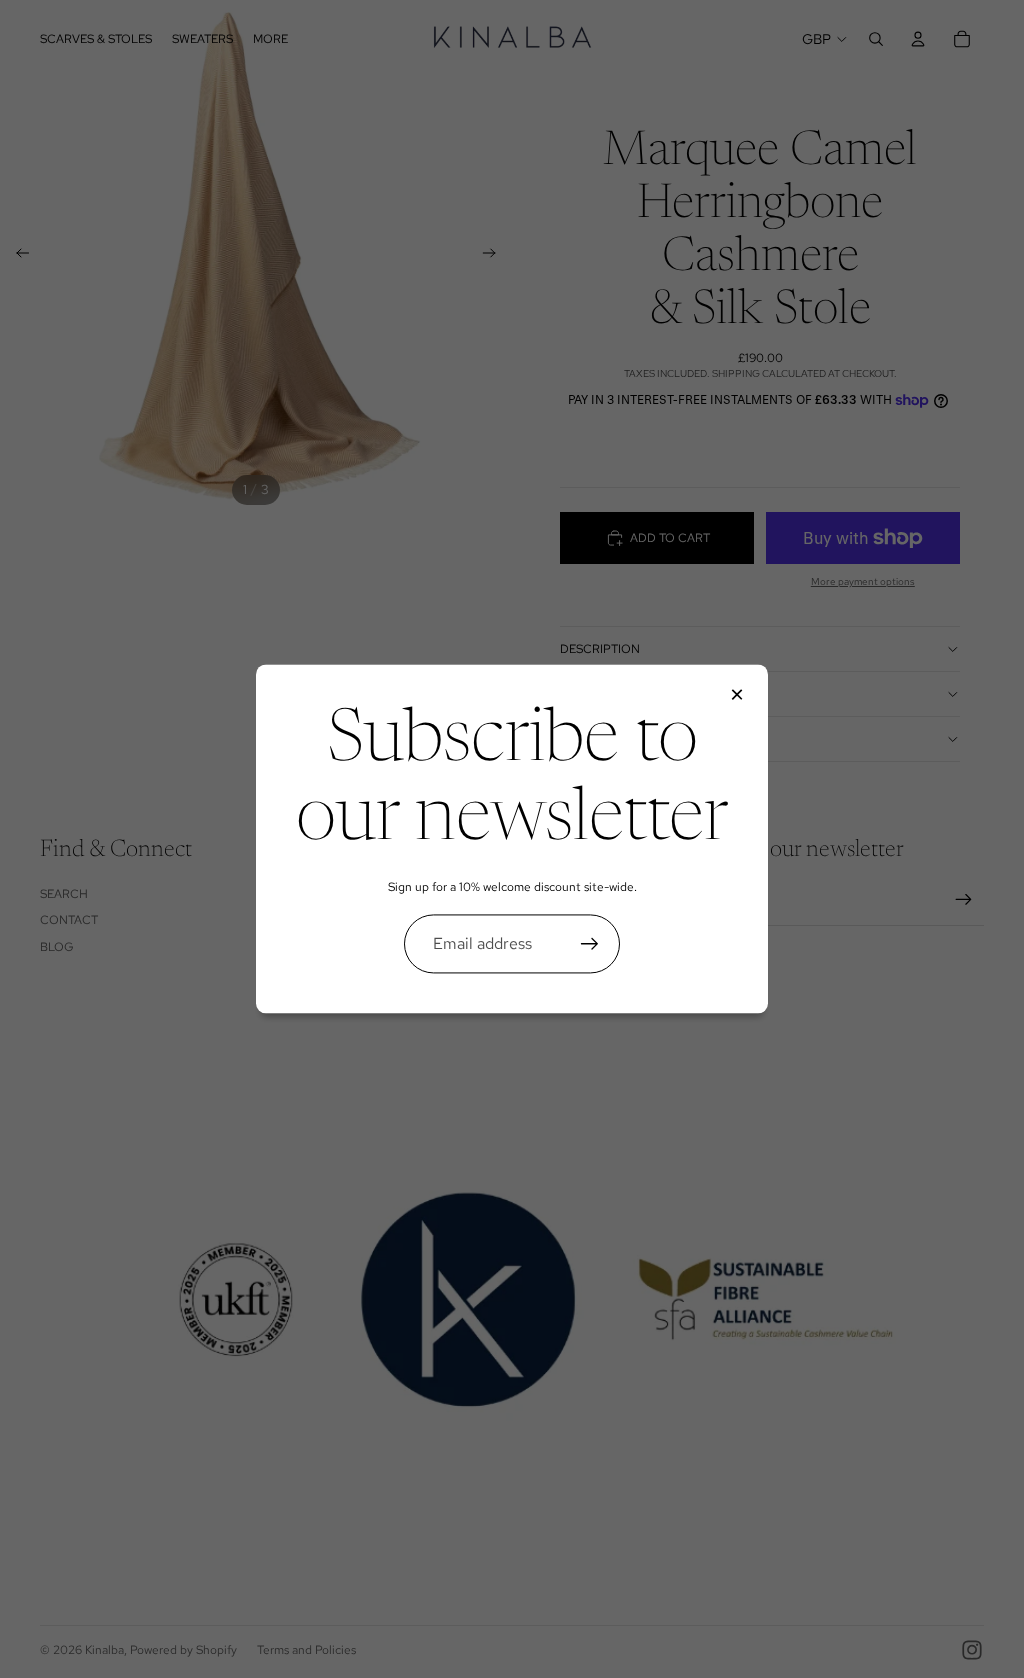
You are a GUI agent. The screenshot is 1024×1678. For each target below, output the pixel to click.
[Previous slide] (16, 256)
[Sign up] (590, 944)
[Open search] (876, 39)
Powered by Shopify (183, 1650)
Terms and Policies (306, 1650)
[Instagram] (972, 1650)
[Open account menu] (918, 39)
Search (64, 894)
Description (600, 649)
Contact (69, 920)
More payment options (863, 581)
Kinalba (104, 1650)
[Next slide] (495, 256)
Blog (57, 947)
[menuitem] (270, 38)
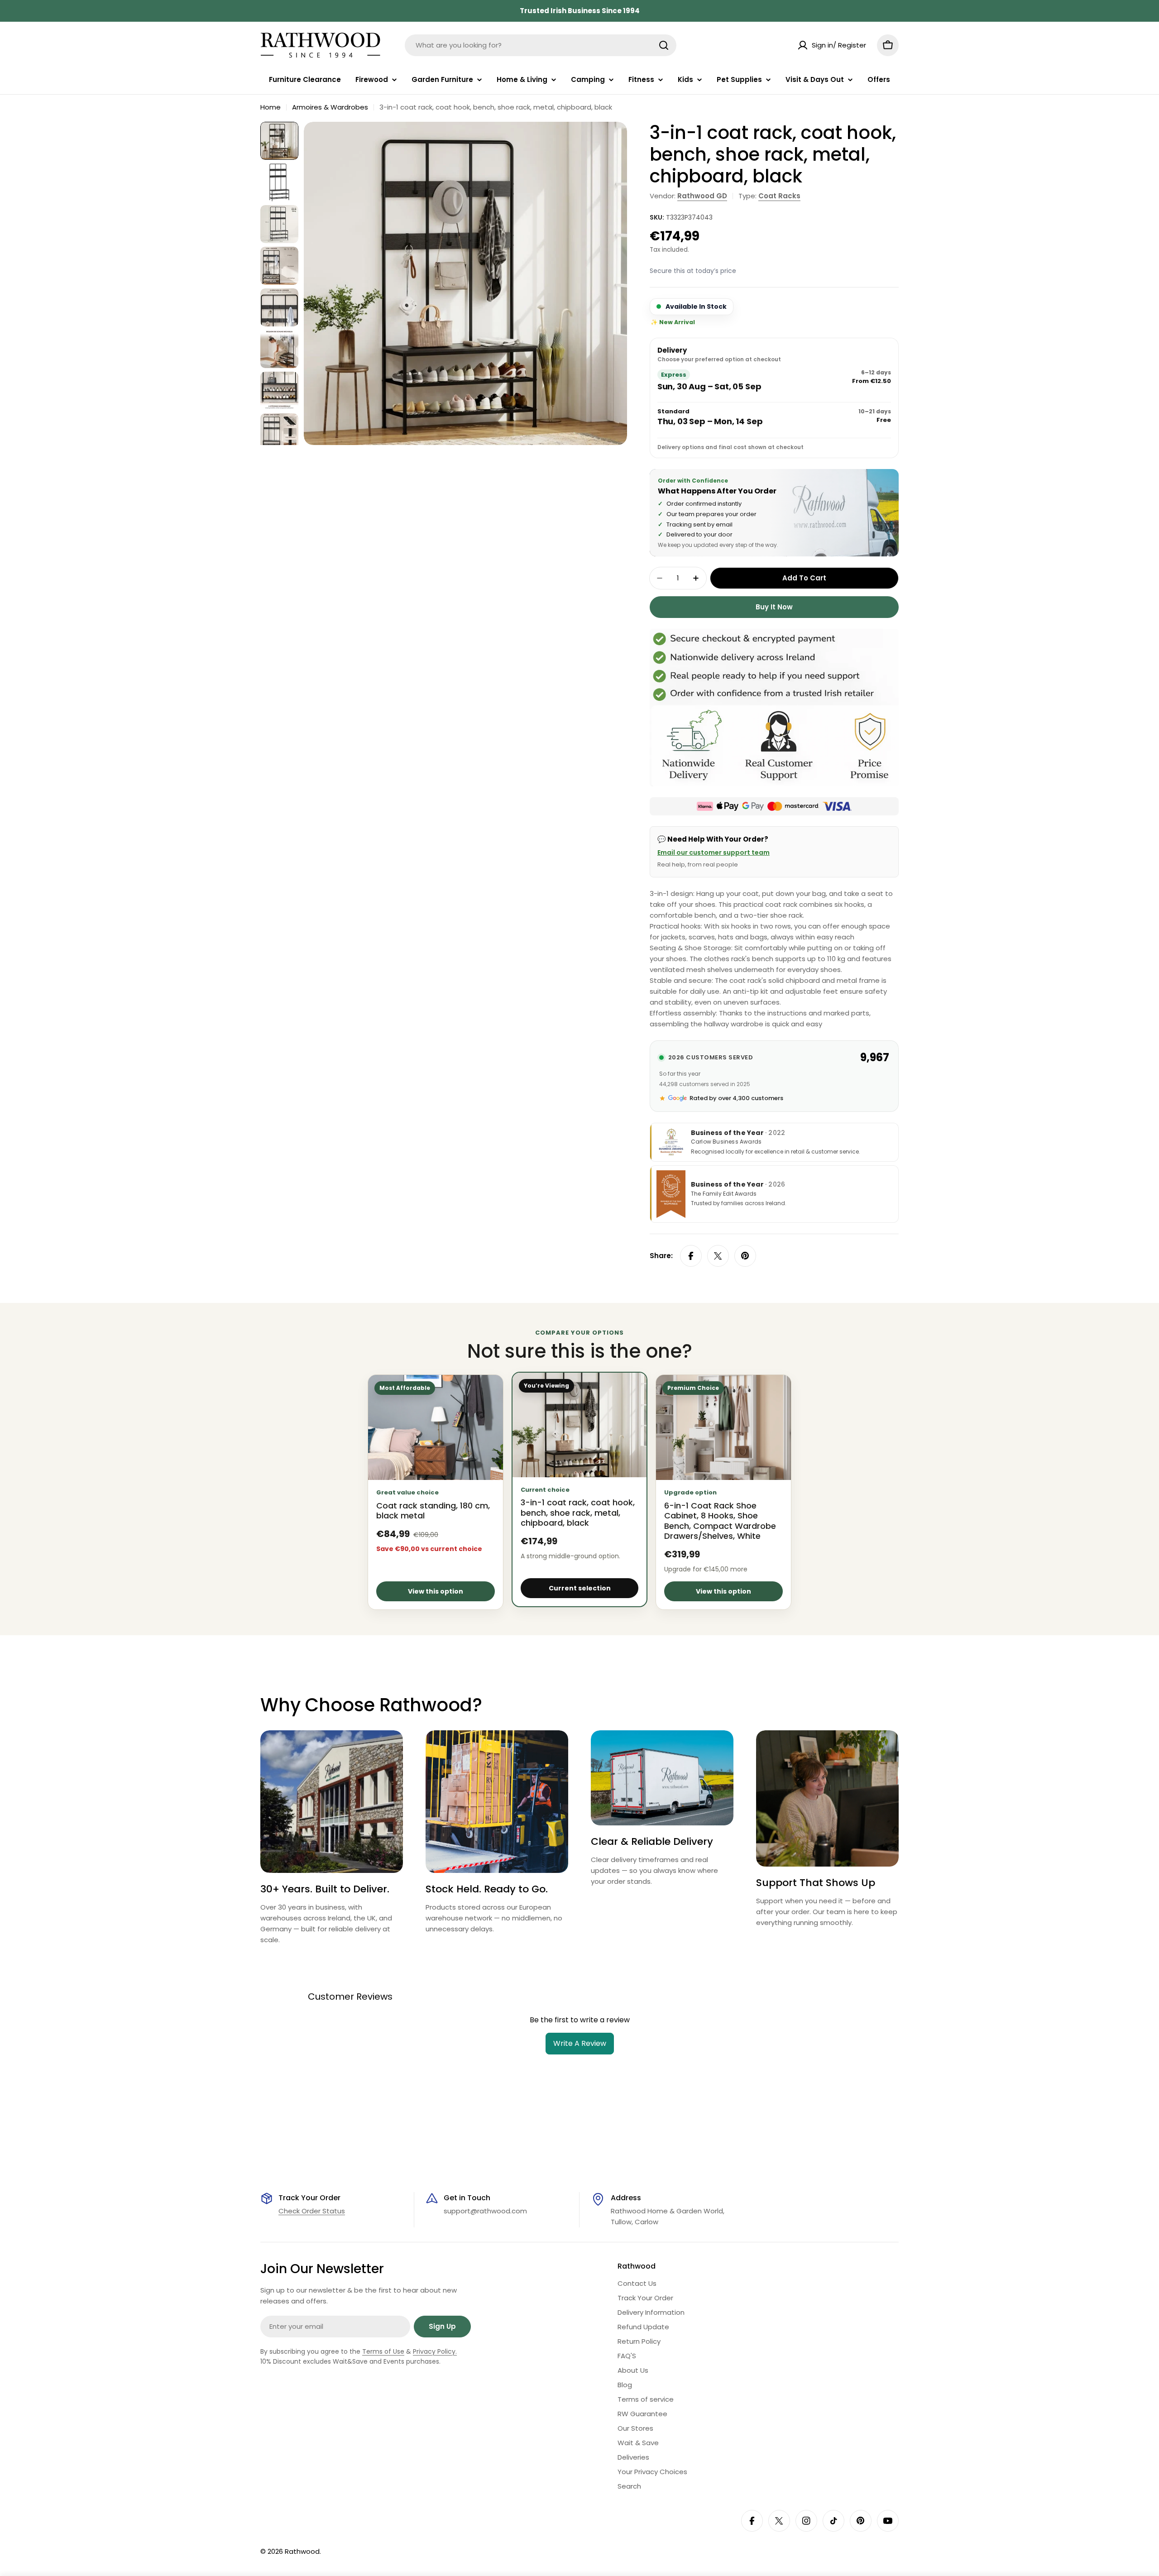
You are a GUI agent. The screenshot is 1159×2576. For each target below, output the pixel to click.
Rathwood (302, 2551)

###

#### REQUIRED ACTION
Look through the listing and return each line containing the word "click".

#### RESPONSE
You are a GUI agent. The screenshot is 1024×1678. For each target below, output the pixel to click.
You are a GUI agent. The screenshot is 1159×2576. For each target below, output the pixel to click.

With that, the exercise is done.